Screenshot grounding data:
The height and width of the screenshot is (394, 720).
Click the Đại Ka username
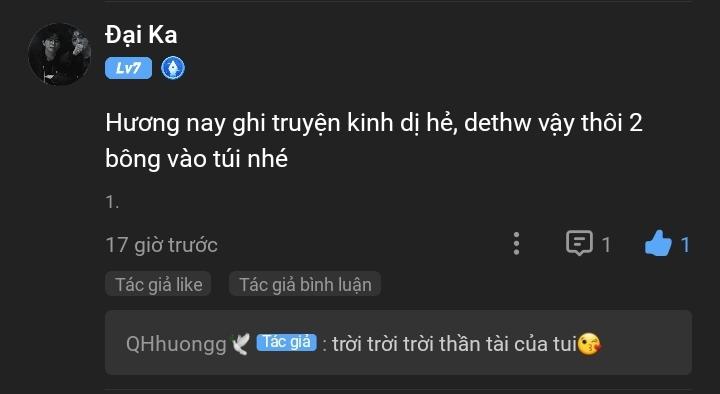141,35
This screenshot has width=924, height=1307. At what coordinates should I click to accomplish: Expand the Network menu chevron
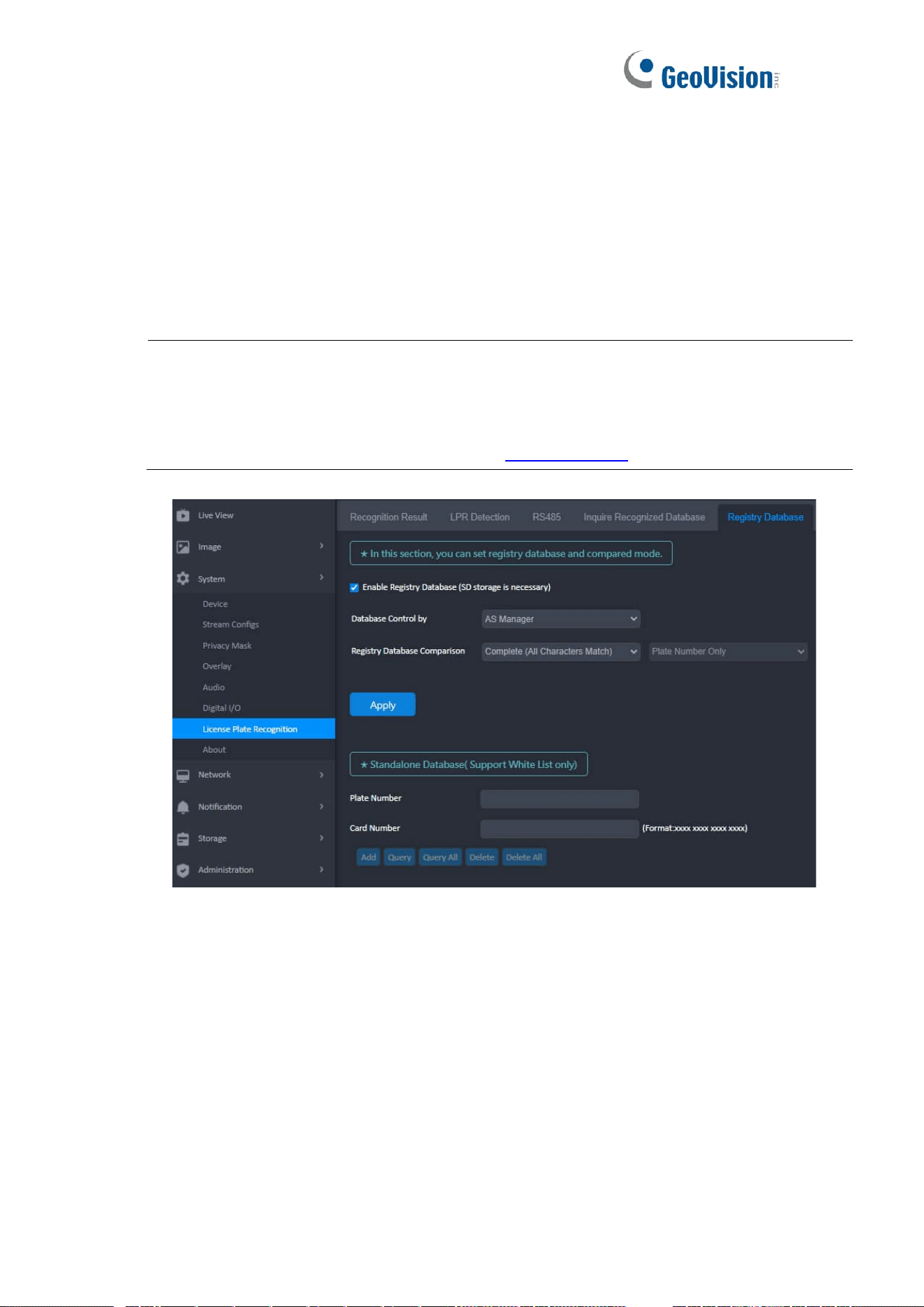click(322, 774)
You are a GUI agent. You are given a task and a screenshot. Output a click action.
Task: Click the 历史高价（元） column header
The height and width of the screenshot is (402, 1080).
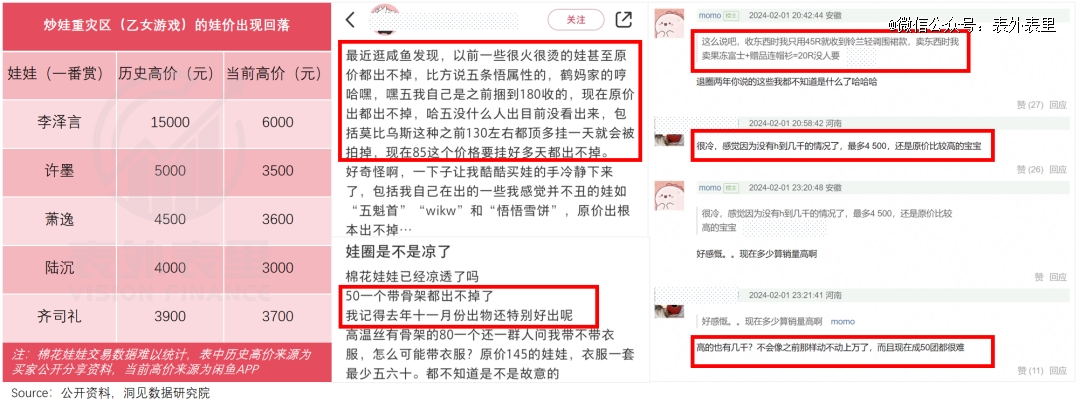pyautogui.click(x=169, y=74)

- _What needs to be done_
Please set down the data above exactly as given, leaving every picture out.

- _Result of the task_
The height and width of the screenshot is (394, 720).
Click the Đại Ka username
141,35
This screenshot has width=924, height=1307. At what coordinates should I click to accomplish: Expand the Network menu chevron
click(322, 774)
You are a GUI agent. You are given a task and a screenshot. Output a click action.
Task: Click the 历史高价（元） column header
The height and width of the screenshot is (402, 1080).
pyautogui.click(x=169, y=74)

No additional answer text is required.